A generation later, the Thompson guns were rattling once again as the
ill-fated 1956 border campaign began.

Again Cahill was to the fore, and again it ended in jail for him.

Not surprisingly, by now Cahill enjoyed a legendary status in west
Belfast.

The IRA in that city, which was always an amalgam of a few families
who carried the torch in the no-hope days, settled back yet again to
watch events. A generation later, when the civil rights campaign came
up against a unionist backlash, the guns started coming out.

It was no surprise, when this new generation emerged as the
Provisional IRA after the split with the socialists' rump, that Joe
Cahill was on the Army Council.

The traditionalist loyalist pogrom attempt on West Belfast in August
1969 unleashed an IRA quite unlike anything seen before. Mass
agitation, British army involvement and a Dublin political status quo
reeling from the impact all contributed to a campaign that was,
amazingly, to straddle the next two generations.

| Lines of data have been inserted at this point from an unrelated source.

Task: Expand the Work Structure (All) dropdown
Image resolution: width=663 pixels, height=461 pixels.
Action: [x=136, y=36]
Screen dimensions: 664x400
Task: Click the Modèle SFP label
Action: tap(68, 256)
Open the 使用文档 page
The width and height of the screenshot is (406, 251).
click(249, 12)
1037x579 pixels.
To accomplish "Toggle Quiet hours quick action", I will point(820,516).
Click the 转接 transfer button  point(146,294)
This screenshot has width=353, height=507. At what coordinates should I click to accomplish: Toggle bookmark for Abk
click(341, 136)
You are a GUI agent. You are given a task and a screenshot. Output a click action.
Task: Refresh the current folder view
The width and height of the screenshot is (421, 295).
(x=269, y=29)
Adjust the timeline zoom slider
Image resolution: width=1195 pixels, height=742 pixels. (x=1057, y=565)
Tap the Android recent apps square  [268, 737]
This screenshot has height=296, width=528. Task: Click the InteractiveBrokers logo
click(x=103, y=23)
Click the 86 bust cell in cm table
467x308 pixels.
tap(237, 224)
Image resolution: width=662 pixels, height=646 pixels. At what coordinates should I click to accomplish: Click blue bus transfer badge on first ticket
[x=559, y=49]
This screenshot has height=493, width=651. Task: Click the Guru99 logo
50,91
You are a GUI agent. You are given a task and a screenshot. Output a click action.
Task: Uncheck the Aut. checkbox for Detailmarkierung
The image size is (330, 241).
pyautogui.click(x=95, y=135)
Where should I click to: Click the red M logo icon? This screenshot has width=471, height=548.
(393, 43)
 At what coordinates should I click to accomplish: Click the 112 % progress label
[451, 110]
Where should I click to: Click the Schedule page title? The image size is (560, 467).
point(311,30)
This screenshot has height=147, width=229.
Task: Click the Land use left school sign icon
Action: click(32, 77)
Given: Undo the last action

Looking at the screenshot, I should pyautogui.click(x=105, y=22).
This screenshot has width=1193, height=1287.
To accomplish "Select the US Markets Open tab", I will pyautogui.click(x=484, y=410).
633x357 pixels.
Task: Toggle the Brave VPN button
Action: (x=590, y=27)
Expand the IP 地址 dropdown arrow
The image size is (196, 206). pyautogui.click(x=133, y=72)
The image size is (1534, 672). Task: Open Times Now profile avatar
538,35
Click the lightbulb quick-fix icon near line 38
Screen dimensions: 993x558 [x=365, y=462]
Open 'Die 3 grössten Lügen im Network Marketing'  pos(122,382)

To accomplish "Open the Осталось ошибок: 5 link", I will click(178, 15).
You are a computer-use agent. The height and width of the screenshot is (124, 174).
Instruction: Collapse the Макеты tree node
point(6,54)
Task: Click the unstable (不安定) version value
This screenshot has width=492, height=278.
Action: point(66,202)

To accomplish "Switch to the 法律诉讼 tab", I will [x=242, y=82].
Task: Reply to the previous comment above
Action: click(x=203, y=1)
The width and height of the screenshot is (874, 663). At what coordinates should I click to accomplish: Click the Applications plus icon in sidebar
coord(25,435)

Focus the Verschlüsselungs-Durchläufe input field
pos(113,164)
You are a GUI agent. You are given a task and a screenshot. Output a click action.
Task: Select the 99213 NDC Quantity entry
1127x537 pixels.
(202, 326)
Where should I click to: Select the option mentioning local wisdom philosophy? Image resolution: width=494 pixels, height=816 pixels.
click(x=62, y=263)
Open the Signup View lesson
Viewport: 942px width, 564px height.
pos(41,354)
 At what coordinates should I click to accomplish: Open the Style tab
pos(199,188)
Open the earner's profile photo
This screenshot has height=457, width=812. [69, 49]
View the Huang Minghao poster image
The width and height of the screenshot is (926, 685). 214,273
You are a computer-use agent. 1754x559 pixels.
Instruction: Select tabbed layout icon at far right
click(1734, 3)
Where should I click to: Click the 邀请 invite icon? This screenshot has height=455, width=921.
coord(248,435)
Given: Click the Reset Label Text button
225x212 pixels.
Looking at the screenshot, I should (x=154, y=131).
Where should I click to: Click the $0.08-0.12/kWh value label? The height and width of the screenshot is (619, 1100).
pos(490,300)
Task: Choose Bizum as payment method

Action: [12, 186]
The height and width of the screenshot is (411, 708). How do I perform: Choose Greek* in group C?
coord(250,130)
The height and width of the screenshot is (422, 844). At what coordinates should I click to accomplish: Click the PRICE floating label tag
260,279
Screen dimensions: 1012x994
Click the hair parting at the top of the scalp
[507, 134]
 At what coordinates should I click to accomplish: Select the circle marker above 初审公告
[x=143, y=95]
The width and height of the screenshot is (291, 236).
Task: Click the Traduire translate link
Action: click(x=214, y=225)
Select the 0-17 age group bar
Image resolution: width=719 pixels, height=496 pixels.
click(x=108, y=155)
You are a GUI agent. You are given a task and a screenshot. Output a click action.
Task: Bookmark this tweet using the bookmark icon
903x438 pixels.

Stormont was prorogued, unionism split and across the Six Counties, a
new generation of young nationalists flocked into the IRA. The
smoking bonfire that Cahill and his tradition had carefully tended
during their lifetime in the back streets of Belfast and the country
lanes of Tyrone and Armagh now suddenly burst into flames.

With television revealing the political slum that the North was - and
with successive London and Dublin diplomats attempting to fix up a
middle-ground solution to get them to the next election - the IRA
somehow remained undefeated.

Car bombs, civilian casualties, executions, loyalist death squads,
hunger strikes, attacks on Britain and Europe - by now the Northern
crisis had spread, and had implications for political establishments
far beyond traditional `dreary spires' territory.

In the late 1980s, when the Belfast leadership, facing seemingly into
a future of conflict with no end in sight, seized control from the
old southern leadership with its civil war mentality, pragmatism as
opposed to partitionism was always going to have its day out.

In the south, it took ten years before the new leader, Albert
Reynolds, read the signals and acted with singular courage. He
convinced a sceptical Dublin, and then the political establishment in
London, that there was no solution without the republican movement's
involvement.

Hats were eaten, curses were uttered, but the new leadership of Adams
and McGuinness were found to be earnest and trustworthy.

But having passed the first test, the next and most difficult one
loomed: could they deliver the IRA? From partition to independence in
the south, and right through to the 1970s, every IRA campaign has
ended with the politicians parting from the militarists.

Cumann na nGael, then Fianna Fail, Clann na Poblachta and then the
Workers' Party had all endured the same revolutionary genesis.

But at least one belief was common to all the participants in what
became the peace process - if the IRA split under the new demands,
then the whole enterprise was doomed. This time all the militarists
had to be carried along.

The inner workings of the IRA are, of course, secret unto themselves.
They fundamentally trust only their own, so I suspect that this
hidden process of politicisation will continue to tease historians.

But what we do know for almost certain is that, if Joe Cahill had not
agreed to the peace process, there would most probably never have
been one. Or at least one that has struggled on to today.

The proposition was simple enough and it worked, with the secret army
in Ireland and the US: ``If the process is good enough for Joe
Cahill, it's good enough for me.''

They sent him off in Milltown this week, with the Army Council in
suits, a lone piper and no graveyard shots to echo across the bog
meadows. The old Fenian was getting a proper `New Fenian' funeral.

But at least one major southern political figure understood all this
as he attended the funeral. At least one knew the dimensions of the
remarkable journey from the hangman's rope to the inside of 10
Downing Street.

And no surprises for guessing who it was - Albert Reynolds, of course.